Verfassungsänderungen in Ecuador: Durchmarsch der Regierungspartei
Unbeschränkte Wiederwahlmöglichkeit, mehr Kontrolle über Medien: Präsident Correa sichert sich mit 15 Verfassungsänderungen die Macht ab.
BUENOS AIRES taz | In Ecuador ist ab 2021 für alle öffentlichen Ämter die uneingeschränkte Wiederwahl möglich.
Am Donnerstag stimmte die Nationalversammlung in Quito mit den 100 Stimmen der Delegierten von Präsident Rafael Correas Partei Alianza País für eine entsprechende Änderung der Verfassung.
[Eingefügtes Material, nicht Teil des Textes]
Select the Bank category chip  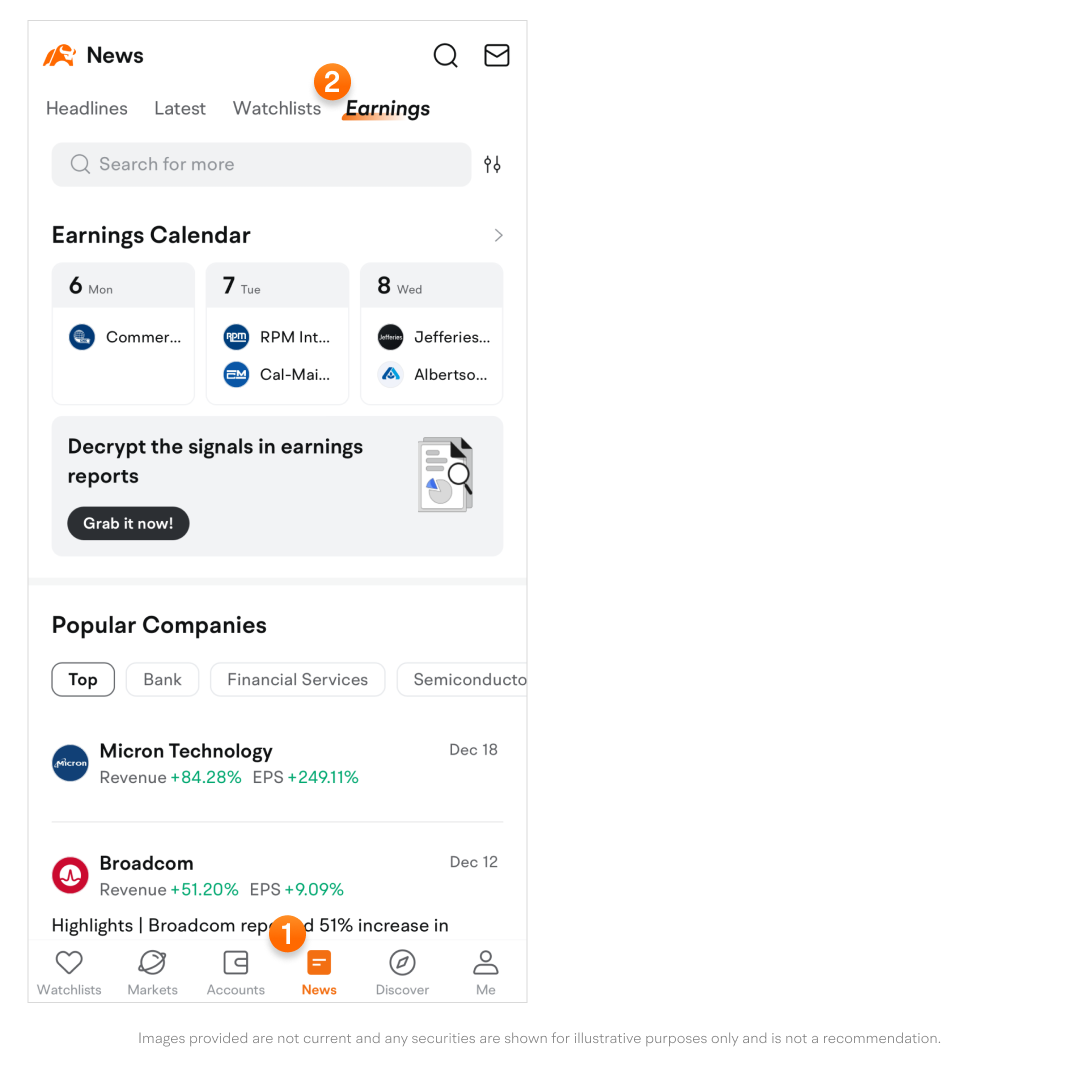click(162, 680)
Lediglich acht Abgeordnete votierten dagegen. Die Abgeordneten der indigenen Pachakutik hinterließen eine von einem Dolch durchstoßene Verfassung und verließen den Saal.
Für den seit 2007 regierenden Correa bedeutet dies, dass er nach einem Aussetzen bei den 2017 anstehenden Präsidentschaftswahlen 2021 erneut antreten und danach immer wieder kandidieren kann. Warum der letzte Caudillo des 21. Jahrhunderts überhaupt pausiert, bleibt ein Rätsel.
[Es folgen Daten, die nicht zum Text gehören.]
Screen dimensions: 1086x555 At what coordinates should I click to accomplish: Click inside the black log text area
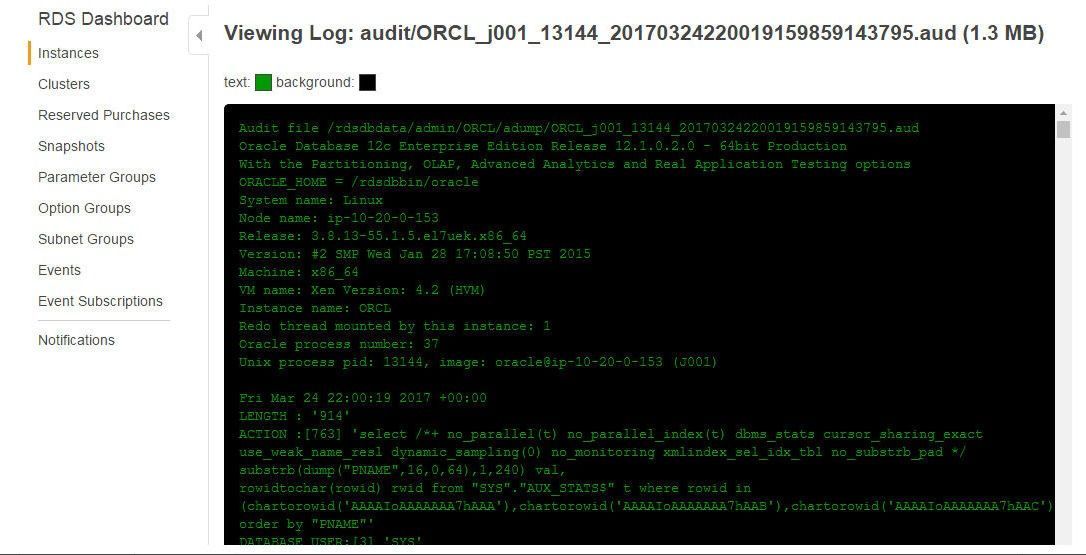[639, 324]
„Irgendwas braut sich da zusammen“
Er wolle sich eine Weile zurückziehen und einige Jahre in Europa verbringen, erklärte Correa kürzlich. Darüber runzelt die politische Opposition nur die Stirn. „Irgendwas braut sich da zusammen“, fürchtet die ehemalige sozialistische Abgeordnete Martha Roldós.
Die uneingeschränkte Wiederwahl war nur eine von 15 Verfassungsänderungen, die am Donnerstag abgesegnet wurden. So sollen etwa die Streitkräfte zukünftig auch „bei der integralen Sicherheit des Staates“ im Inneren helfen. Zudem definiert die Verfassung das Kommunikationswesen als „öffentliche Aufgabe“, die von staatlichen, privaten und kommunalen Medien übernommen werde. Befürchtet wird, dass es Correa in erster Linie um die Kontrolle des Internets gehe und der Artikel die Zensur legitimiere.
Eingeschränkt wird zudem das Recht der Bürger auf eine Volksbefragung. Hieß es bisher, eine solche sei „über jegliche Angelegenheit“ möglich, so gilt dies zukünftig nicht mehr.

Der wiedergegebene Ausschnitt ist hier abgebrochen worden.